Operator Overloading
## ⚠⚠ WIP PAGE ⚠⚠
Operator overloading is a special way to define a different process for operators to use when working with datums/objects. It's similar to object overriding which you'll learn about later. This is yet another way to save you some time and writing if you have to perform an operation multiple times.
An example would be if you have two objs that you wanted to have the vars within added up. Without operator overloading it would look something like this:
/obj/foo
var/a = 1
var/b = 2
proc/showvars()
return "a = [a], b = [b]"
/obj/bar
var/a = 4
var/b = 5
/proc/main()
var/obj/foo/newfoo = new
var/obj/bar/newbar = new
newfoo.a += newbar.a
newfoo.b += newbar.b
world << newfoo.showvars()
Operator overloading would allow you to define how the +=
should act differently when we want to add our vars together since normally it wouldn't do what we want it to.
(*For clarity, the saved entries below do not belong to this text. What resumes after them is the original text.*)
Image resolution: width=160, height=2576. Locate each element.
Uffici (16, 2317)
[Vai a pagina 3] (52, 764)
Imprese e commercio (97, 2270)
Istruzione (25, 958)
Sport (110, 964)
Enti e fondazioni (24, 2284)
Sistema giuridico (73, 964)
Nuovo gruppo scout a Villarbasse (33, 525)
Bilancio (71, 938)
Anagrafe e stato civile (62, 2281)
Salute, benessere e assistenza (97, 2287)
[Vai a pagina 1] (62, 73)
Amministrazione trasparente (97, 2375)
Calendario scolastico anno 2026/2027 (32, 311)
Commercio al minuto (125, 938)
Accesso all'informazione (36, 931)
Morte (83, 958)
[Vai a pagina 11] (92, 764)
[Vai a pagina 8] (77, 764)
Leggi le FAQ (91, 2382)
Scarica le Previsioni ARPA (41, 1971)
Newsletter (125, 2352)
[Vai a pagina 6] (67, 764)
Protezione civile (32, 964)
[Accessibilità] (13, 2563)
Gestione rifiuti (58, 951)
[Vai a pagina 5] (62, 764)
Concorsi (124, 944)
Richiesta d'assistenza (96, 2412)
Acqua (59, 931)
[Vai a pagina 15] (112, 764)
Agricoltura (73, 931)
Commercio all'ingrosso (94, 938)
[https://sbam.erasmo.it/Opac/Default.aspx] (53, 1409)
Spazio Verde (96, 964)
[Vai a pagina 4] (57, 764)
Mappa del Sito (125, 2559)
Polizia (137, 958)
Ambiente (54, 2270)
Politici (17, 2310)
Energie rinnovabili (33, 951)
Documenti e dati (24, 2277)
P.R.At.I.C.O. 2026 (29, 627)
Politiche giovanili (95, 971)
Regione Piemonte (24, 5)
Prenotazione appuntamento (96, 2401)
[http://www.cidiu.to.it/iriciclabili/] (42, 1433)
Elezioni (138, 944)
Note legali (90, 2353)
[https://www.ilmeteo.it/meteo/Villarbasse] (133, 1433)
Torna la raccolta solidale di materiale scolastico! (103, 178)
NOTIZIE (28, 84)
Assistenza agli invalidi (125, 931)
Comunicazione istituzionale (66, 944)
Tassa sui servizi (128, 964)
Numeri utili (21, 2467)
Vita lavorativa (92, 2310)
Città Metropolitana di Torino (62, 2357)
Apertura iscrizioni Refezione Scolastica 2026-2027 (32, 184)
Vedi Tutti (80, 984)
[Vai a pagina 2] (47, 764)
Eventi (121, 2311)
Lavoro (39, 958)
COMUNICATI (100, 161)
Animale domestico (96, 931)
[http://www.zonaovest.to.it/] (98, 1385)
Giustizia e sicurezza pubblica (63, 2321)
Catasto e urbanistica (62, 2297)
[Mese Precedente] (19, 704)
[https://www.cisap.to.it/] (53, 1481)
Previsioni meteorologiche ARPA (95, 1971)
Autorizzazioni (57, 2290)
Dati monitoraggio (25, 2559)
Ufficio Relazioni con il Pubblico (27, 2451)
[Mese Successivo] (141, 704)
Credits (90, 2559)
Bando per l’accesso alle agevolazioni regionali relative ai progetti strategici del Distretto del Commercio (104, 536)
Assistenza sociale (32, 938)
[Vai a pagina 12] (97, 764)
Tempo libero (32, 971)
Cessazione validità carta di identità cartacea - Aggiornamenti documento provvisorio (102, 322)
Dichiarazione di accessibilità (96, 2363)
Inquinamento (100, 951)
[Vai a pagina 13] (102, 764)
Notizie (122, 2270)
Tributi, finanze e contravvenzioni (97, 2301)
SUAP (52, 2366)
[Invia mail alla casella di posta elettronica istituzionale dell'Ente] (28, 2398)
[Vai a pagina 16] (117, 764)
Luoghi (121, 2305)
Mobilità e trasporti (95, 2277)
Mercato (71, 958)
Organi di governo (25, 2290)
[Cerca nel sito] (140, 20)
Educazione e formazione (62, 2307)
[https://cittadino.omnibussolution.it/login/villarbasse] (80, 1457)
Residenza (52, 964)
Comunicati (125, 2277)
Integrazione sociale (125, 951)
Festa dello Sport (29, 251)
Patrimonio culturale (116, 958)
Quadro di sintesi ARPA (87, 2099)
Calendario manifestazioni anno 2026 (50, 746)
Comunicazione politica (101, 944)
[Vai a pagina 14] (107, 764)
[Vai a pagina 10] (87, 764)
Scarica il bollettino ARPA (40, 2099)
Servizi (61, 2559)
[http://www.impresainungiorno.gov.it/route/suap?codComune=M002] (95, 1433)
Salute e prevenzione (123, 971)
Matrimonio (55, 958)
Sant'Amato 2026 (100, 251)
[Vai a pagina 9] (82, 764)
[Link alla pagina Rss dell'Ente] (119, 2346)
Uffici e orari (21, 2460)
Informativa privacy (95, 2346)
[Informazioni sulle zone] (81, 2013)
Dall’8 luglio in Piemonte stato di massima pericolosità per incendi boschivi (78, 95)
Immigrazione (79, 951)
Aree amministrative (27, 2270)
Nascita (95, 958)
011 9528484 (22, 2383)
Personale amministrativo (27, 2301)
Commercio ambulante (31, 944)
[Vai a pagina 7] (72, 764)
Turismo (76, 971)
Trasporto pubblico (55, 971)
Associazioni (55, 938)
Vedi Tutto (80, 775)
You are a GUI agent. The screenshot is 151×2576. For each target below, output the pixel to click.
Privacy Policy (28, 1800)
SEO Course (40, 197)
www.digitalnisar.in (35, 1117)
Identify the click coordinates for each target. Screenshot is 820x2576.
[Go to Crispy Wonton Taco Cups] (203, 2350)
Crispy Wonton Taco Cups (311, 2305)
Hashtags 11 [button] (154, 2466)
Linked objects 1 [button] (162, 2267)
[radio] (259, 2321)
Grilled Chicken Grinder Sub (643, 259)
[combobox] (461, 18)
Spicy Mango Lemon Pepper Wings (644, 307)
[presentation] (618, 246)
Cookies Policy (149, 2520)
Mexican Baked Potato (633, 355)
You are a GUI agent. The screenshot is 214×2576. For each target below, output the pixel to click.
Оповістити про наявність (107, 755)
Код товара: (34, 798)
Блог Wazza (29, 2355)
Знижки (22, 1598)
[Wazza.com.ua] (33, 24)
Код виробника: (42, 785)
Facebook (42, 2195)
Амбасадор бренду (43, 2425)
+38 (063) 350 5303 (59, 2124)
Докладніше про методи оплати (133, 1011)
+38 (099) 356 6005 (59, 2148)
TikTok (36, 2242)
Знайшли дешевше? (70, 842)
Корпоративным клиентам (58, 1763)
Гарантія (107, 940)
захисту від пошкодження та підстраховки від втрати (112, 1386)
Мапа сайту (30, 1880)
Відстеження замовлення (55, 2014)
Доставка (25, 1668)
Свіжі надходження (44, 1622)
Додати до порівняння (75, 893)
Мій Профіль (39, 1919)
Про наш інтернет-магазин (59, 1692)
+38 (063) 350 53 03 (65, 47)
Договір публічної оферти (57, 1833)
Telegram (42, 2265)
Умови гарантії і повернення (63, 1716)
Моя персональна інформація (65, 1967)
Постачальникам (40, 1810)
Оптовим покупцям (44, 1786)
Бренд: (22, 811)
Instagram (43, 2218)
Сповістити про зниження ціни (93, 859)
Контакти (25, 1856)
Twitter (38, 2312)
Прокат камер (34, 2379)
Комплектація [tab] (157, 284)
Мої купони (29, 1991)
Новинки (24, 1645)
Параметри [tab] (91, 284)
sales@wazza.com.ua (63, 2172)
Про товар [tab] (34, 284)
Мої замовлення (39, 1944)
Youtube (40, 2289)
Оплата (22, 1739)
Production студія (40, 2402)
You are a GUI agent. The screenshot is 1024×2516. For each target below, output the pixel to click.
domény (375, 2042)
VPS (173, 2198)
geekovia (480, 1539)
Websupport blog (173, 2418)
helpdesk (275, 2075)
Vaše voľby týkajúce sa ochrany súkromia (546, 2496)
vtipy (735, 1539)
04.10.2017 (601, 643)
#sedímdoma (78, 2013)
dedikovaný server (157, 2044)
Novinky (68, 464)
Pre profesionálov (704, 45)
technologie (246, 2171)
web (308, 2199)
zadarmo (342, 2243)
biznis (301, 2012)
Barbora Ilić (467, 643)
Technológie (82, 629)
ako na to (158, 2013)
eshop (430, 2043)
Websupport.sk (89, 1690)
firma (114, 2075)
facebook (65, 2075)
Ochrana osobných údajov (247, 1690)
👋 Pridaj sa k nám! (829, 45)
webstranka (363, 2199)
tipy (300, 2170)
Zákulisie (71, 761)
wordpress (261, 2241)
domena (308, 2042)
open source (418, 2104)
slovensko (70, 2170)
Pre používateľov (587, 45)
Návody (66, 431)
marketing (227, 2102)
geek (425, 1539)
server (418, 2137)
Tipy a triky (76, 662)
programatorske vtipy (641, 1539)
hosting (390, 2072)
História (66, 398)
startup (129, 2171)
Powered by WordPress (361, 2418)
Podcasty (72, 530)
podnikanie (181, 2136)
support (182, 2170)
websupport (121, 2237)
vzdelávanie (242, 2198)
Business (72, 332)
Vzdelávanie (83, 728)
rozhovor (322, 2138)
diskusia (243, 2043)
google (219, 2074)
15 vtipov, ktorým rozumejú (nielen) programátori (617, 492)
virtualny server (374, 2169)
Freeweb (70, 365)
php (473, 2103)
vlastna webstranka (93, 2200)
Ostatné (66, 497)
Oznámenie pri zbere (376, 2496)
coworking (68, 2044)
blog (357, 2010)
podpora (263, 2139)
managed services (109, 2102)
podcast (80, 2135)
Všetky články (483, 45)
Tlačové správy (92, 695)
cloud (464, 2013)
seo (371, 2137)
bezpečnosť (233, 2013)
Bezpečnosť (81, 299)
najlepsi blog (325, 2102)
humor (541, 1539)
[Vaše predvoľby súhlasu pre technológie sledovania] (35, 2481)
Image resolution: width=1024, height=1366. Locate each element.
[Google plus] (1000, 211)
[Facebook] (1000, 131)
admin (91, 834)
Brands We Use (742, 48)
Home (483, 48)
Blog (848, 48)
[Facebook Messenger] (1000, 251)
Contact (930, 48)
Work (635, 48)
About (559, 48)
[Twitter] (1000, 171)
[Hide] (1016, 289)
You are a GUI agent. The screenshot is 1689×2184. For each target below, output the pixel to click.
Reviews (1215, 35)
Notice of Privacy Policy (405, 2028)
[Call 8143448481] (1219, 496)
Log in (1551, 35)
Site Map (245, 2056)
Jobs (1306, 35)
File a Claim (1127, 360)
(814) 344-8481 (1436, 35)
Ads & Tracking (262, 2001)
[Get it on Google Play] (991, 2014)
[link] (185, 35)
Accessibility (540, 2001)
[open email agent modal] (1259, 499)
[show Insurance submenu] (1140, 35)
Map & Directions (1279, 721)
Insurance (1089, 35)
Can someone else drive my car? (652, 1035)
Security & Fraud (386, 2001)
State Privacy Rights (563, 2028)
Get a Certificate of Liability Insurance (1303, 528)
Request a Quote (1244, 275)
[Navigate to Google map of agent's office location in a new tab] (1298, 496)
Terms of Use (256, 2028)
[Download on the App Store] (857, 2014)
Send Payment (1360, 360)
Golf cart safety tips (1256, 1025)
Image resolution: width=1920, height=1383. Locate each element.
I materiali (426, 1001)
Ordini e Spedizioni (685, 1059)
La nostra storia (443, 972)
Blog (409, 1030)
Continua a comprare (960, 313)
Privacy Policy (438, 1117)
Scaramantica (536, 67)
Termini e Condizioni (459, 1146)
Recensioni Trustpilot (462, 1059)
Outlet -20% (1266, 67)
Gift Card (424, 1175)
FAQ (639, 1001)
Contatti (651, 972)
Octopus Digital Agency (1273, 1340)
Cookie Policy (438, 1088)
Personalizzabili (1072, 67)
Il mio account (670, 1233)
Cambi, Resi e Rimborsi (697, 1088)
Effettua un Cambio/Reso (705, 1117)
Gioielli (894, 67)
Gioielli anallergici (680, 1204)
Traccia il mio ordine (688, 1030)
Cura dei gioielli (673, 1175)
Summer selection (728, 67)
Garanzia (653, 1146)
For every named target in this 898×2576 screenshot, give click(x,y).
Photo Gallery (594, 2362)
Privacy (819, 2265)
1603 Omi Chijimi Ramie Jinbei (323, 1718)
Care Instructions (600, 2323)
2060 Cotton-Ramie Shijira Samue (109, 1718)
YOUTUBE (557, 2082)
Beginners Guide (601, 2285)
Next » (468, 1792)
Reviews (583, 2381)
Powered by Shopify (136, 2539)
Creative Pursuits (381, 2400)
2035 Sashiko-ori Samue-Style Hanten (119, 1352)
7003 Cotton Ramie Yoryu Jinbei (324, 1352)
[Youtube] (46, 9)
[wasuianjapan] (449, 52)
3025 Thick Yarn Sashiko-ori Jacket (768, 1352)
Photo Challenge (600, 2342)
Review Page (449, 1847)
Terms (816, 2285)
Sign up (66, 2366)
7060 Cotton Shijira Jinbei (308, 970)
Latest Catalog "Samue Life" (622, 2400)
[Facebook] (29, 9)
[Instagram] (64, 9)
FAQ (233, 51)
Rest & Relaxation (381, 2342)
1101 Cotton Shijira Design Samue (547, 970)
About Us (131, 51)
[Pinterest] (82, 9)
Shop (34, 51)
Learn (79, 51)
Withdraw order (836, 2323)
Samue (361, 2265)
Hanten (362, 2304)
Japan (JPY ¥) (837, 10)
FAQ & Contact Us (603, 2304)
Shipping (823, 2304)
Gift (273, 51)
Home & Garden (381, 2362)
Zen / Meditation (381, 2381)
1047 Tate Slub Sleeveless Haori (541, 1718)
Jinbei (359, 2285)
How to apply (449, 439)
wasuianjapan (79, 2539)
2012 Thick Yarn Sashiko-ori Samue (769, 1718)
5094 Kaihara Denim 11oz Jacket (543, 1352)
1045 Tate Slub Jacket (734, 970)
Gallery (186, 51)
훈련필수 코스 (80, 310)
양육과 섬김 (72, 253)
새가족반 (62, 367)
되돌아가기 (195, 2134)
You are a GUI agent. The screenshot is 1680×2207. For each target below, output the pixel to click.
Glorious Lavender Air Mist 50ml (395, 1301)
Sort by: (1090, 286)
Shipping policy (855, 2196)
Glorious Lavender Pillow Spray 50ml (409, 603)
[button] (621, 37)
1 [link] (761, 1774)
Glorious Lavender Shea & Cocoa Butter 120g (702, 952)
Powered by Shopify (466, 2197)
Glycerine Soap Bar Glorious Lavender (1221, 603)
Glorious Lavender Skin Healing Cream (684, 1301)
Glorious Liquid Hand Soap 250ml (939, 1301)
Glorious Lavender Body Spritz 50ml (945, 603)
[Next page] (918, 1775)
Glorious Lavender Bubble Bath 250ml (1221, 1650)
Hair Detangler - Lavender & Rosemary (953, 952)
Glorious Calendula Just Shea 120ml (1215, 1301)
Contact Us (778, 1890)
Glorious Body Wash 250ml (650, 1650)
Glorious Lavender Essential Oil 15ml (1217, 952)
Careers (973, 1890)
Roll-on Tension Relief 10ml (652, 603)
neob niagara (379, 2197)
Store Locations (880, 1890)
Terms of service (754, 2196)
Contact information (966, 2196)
This is done through defining a proc inside of a datum/obj using the keyword operator
almost always immediately followed by the operator we want to override with new functionality.
/obj/foo
var/a = 1
var/b = 2
proc/showvars()
return "a = [a], b = [b]"
proc/operator+=(obj/temp)
a += temp.a
b += temp.b
/obj/bar
var/a = 4
var/b = 5
/proc/main()
var/obj/foo/newfoo = new
var/obj/bar/newbar = new
newfoo += newbar
world << newfoo.showvars()
While this didn't save us much work for this small example, with more complex datums/objs this can help eliminate a lot of headache as you can take care of a lot of different operations with a single overload.